Stuffing Envelopes = Big $? Not Quite. - The Beacon


By: Beth

Stuffing Envelopes = Big $? Not Quite.

Perhaps our readers haven’t heard of this one, but we receive calls at the Tri-State BBB more often than you would think from consumers inquiring about this kind of work-at-home opportunity. It’s a classic case of getting something for nothing and in this case promises participants high return for very little work. 

It’s the envelope stuffing employment opportunity, and in many cases, a company offers to pay fantastic wages to “stuff envelopes and submit them according to instructions”. 

The hitch is participants are required to pay for these instructions, and often later learn they must also buy, for instance, the company’s books on “money-making” plans, and must place advertisements at their own expense in newspapers, magazines or on bulletin boards. 

Here’s how it works: the advertising mentioned above invites persons to send the participant a S.A.S.E. for information on earning money at home.
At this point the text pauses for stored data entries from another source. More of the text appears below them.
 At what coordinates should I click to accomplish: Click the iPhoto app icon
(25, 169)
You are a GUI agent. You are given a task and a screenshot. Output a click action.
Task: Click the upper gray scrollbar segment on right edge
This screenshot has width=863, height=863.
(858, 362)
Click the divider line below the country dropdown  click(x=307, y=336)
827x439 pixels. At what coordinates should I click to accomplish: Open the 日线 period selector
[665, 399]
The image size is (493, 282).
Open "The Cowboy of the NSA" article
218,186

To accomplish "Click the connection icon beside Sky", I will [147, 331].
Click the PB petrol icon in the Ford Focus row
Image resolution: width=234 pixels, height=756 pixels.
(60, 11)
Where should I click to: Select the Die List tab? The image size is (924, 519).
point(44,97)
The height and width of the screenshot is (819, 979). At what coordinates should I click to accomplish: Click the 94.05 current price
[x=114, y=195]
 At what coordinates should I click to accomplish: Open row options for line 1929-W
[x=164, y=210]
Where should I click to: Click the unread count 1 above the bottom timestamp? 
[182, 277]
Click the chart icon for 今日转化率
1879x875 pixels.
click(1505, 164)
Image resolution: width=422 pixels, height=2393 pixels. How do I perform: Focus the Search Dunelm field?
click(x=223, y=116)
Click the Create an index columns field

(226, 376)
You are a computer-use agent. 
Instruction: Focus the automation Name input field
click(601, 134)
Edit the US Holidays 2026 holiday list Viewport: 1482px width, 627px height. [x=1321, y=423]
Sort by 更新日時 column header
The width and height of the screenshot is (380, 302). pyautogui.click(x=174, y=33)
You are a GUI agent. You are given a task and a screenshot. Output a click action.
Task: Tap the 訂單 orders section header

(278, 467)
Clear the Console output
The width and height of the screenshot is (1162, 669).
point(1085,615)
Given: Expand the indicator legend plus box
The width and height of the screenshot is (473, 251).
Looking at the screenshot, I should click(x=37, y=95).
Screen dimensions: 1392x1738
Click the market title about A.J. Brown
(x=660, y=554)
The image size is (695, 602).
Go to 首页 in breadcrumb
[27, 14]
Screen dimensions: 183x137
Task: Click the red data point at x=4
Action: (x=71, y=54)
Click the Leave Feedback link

Each envelope received in this manner is then stuffed by the participant with the company’s circular.  Once a required number of letters is accumulated, they are sent to the company for payment.  Earning by participants is based entirely on the number of responses they receive to the ads.

In practically all businesses, envelope stuffing has become a highly mechanized operation using sophisticated mass mailing techniques and equipment which eliminates any profit for an individual doing this type of work at home.

Your BBB warns against paying up front fees for work-at-home opportunities, which are often described as voice mail retrieval, reading email, stuffing or mailing of envelopes, processing mail, being a home mailer, updating mailing lists, typing labels, home secretarial work, e-commerce at home, or home computer work.

The BBB’s experience is that these are often a variation on a chain letter. Those schemes are regularly shut down by the United States Postal Inspectors.

If you would like to file a complaint regarding a similar experience, and the complaint involves one of the opportunities just described, please file your complaint instead with the Postal Inspectors by calling 800-372-8347.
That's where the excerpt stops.